Collection entries:
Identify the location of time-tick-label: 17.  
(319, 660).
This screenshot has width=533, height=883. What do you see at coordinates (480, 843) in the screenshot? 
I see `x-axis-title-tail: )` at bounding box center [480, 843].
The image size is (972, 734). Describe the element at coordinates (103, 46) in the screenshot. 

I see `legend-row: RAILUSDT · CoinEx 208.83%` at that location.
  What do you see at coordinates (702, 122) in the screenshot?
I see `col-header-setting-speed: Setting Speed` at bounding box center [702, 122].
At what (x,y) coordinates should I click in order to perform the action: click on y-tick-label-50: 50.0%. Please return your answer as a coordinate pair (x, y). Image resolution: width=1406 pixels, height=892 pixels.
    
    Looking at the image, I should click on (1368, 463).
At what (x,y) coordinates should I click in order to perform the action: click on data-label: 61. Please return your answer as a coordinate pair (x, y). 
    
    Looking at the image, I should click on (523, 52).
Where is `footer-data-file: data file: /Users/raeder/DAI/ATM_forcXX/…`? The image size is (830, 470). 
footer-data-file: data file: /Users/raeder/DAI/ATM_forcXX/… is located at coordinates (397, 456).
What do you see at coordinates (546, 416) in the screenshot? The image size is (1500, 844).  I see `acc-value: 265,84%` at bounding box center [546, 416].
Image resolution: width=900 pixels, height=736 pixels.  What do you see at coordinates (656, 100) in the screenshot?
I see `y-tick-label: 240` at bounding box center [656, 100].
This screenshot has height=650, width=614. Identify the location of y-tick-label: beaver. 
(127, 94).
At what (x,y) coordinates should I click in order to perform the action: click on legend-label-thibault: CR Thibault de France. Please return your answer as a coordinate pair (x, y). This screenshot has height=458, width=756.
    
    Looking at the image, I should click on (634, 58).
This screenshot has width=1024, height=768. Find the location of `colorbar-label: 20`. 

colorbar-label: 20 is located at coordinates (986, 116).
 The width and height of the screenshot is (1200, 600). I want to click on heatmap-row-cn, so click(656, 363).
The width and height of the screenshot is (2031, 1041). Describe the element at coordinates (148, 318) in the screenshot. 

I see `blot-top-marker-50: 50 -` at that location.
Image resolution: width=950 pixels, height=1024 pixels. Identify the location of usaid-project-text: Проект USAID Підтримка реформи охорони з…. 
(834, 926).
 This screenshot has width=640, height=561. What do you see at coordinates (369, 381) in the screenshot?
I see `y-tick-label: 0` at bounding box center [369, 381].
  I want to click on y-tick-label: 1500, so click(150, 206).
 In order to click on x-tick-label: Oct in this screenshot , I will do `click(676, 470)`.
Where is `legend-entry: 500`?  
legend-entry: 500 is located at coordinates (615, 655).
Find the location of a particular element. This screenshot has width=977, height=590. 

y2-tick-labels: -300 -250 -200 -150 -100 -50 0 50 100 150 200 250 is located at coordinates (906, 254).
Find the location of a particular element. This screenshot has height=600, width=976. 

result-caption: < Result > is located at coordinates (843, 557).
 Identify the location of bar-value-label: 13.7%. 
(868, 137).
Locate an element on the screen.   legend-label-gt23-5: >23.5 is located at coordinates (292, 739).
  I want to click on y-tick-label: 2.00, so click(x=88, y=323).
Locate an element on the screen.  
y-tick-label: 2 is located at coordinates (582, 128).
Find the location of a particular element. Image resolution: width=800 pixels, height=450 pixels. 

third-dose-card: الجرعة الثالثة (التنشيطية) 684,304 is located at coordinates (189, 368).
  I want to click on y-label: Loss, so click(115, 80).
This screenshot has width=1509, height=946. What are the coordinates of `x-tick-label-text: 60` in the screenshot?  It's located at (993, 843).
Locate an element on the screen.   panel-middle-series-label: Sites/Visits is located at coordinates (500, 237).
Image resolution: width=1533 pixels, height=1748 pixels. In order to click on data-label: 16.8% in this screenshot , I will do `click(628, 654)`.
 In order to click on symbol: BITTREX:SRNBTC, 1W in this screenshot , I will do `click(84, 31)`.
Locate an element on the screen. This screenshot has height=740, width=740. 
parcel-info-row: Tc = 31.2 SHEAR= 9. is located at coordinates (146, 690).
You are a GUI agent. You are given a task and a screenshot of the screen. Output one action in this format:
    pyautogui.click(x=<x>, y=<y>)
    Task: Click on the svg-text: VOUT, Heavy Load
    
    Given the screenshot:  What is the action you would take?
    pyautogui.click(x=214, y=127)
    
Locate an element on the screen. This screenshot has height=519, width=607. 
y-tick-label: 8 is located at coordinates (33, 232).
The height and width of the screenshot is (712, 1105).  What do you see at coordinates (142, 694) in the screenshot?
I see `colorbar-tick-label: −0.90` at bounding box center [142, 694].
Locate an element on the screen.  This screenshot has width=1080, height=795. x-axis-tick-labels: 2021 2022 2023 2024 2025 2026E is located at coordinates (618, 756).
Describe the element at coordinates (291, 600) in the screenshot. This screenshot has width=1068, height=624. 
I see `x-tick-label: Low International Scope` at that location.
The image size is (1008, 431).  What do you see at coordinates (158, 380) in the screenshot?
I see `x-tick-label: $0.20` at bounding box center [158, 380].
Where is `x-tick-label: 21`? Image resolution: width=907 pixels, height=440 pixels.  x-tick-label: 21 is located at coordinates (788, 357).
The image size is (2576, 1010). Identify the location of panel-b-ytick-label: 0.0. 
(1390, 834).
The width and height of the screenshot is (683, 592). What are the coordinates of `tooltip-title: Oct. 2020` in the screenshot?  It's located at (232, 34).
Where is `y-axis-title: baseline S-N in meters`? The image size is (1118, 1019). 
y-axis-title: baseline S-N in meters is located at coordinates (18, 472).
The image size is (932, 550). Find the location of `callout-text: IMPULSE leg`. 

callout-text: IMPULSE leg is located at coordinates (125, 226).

- [Exercise]
Change "Image resolution" to "Screen size" in all the rows above and give the rows again, leaving everything else untouched.

- [Solution below]
Identify the location of time-tick-label: 17.  
(319, 660).
This screenshot has width=533, height=883. What do you see at coordinates (480, 843) in the screenshot? 
I see `x-axis-title-tail: )` at bounding box center [480, 843].
The image size is (972, 734). Describe the element at coordinates (103, 46) in the screenshot. 

I see `legend-row: RAILUSDT · CoinEx 208.83%` at that location.
  What do you see at coordinates (702, 122) in the screenshot?
I see `col-header-setting-speed: Setting Speed` at bounding box center [702, 122].
At what (x,y) coordinates should I click in order to perform the action: click on y-tick-label-50: 50.0%. Please return your answer as a coordinate pair (x, y). Screen size: width=1406 pixels, height=892 pixels.
    
    Looking at the image, I should click on (1368, 463).
At what (x,y) coordinates should I click in order to perform the action: click on data-label: 61. Please return your answer as a coordinate pair (x, y). 
    
    Looking at the image, I should click on (523, 52).
Where is `footer-data-file: data file: /Users/raeder/DAI/ATM_forcXX/…`? The image size is (830, 470). 
footer-data-file: data file: /Users/raeder/DAI/ATM_forcXX/… is located at coordinates (397, 456).
What do you see at coordinates (546, 416) in the screenshot? The image size is (1500, 844).  I see `acc-value: 265,84%` at bounding box center [546, 416].
Screen size: width=900 pixels, height=736 pixels.  What do you see at coordinates (656, 100) in the screenshot?
I see `y-tick-label: 240` at bounding box center [656, 100].
This screenshot has height=650, width=614. Identify the location of y-tick-label: beaver. 
(127, 94).
At what (x,y) coordinates should I click in order to perform the action: click on legend-label-thibault: CR Thibault de France. Please return your answer as a coordinate pair (x, y). This screenshot has height=458, width=756.
    
    Looking at the image, I should click on (634, 58).
This screenshot has width=1024, height=768. Find the location of `colorbar-label: 20`. 

colorbar-label: 20 is located at coordinates (986, 116).
 The width and height of the screenshot is (1200, 600). I want to click on heatmap-row-cn, so click(656, 363).
The width and height of the screenshot is (2031, 1041). Describe the element at coordinates (148, 318) in the screenshot. 

I see `blot-top-marker-50: 50 -` at that location.
Screen size: width=950 pixels, height=1024 pixels. Identify the location of usaid-project-text: Проект USAID Підтримка реформи охорони з…. 
(834, 926).
 This screenshot has width=640, height=561. What do you see at coordinates (369, 381) in the screenshot?
I see `y-tick-label: 0` at bounding box center [369, 381].
  I want to click on y-tick-label: 1500, so click(150, 206).
 In order to click on x-tick-label: Oct in this screenshot , I will do `click(676, 470)`.
Where is `legend-entry: 500`?  
legend-entry: 500 is located at coordinates (615, 655).
Find the location of a particular element. This screenshot has width=977, height=590. 

y2-tick-labels: -300 -250 -200 -150 -100 -50 0 50 100 150 200 250 is located at coordinates (906, 254).
Find the location of a particular element. This screenshot has height=600, width=976. 

result-caption: < Result > is located at coordinates (843, 557).
 Identify the location of bar-value-label: 13.7%. 
(868, 137).
Locate an element on the screen.   legend-label-gt23-5: >23.5 is located at coordinates (292, 739).
  I want to click on y-tick-label: 2.00, so click(x=88, y=323).
Locate an element on the screen.  
y-tick-label: 2 is located at coordinates (582, 128).
Find the location of a particular element. Screen size: width=800 pixels, height=450 pixels. 

third-dose-card: الجرعة الثالثة (التنشيطية) 684,304 is located at coordinates (189, 368).
  I want to click on y-label: Loss, so click(115, 80).
This screenshot has width=1509, height=946. What are the coordinates of `x-tick-label-text: 60` in the screenshot?  It's located at (993, 843).
Locate an element on the screen.   panel-middle-series-label: Sites/Visits is located at coordinates (500, 237).
Screen size: width=1533 pixels, height=1748 pixels. In order to click on data-label: 16.8% in this screenshot , I will do `click(628, 654)`.
 In order to click on symbol: BITTREX:SRNBTC, 1W in this screenshot , I will do `click(84, 31)`.
Locate an element on the screen. This screenshot has height=740, width=740. 
parcel-info-row: Tc = 31.2 SHEAR= 9. is located at coordinates (146, 690).
You are a GUI agent. You are given a task and a screenshot of the screen. Output one action in this format:
    pyautogui.click(x=<x>, y=<y>)
    Task: Click on the svg-text: VOUT, Heavy Load
    
    Given the screenshot:  What is the action you would take?
    pyautogui.click(x=214, y=127)
    
Locate an element on the screen. This screenshot has height=519, width=607. 
y-tick-label: 8 is located at coordinates (33, 232).
The height and width of the screenshot is (712, 1105).  What do you see at coordinates (142, 694) in the screenshot?
I see `colorbar-tick-label: −0.90` at bounding box center [142, 694].
Locate an element on the screen.  This screenshot has width=1080, height=795. x-axis-tick-labels: 2021 2022 2023 2024 2025 2026E is located at coordinates (618, 756).
Describe the element at coordinates (291, 600) in the screenshot. This screenshot has width=1068, height=624. 
I see `x-tick-label: Low International Scope` at that location.
The image size is (1008, 431).  What do you see at coordinates (158, 380) in the screenshot?
I see `x-tick-label: $0.20` at bounding box center [158, 380].
Where is `x-tick-label: 21`? Screen size: width=907 pixels, height=440 pixels.  x-tick-label: 21 is located at coordinates (788, 357).
The image size is (2576, 1010). Identify the location of panel-b-ytick-label: 0.0. 
(1390, 834).
The width and height of the screenshot is (683, 592). What are the coordinates of `tooltip-title: Oct. 2020` in the screenshot?  It's located at (232, 34).
Where is `y-axis-title: baseline S-N in meters`? The image size is (1118, 1019). 
y-axis-title: baseline S-N in meters is located at coordinates (18, 472).
The image size is (932, 550). Find the location of `callout-text: IMPULSE leg`. 

callout-text: IMPULSE leg is located at coordinates (125, 226).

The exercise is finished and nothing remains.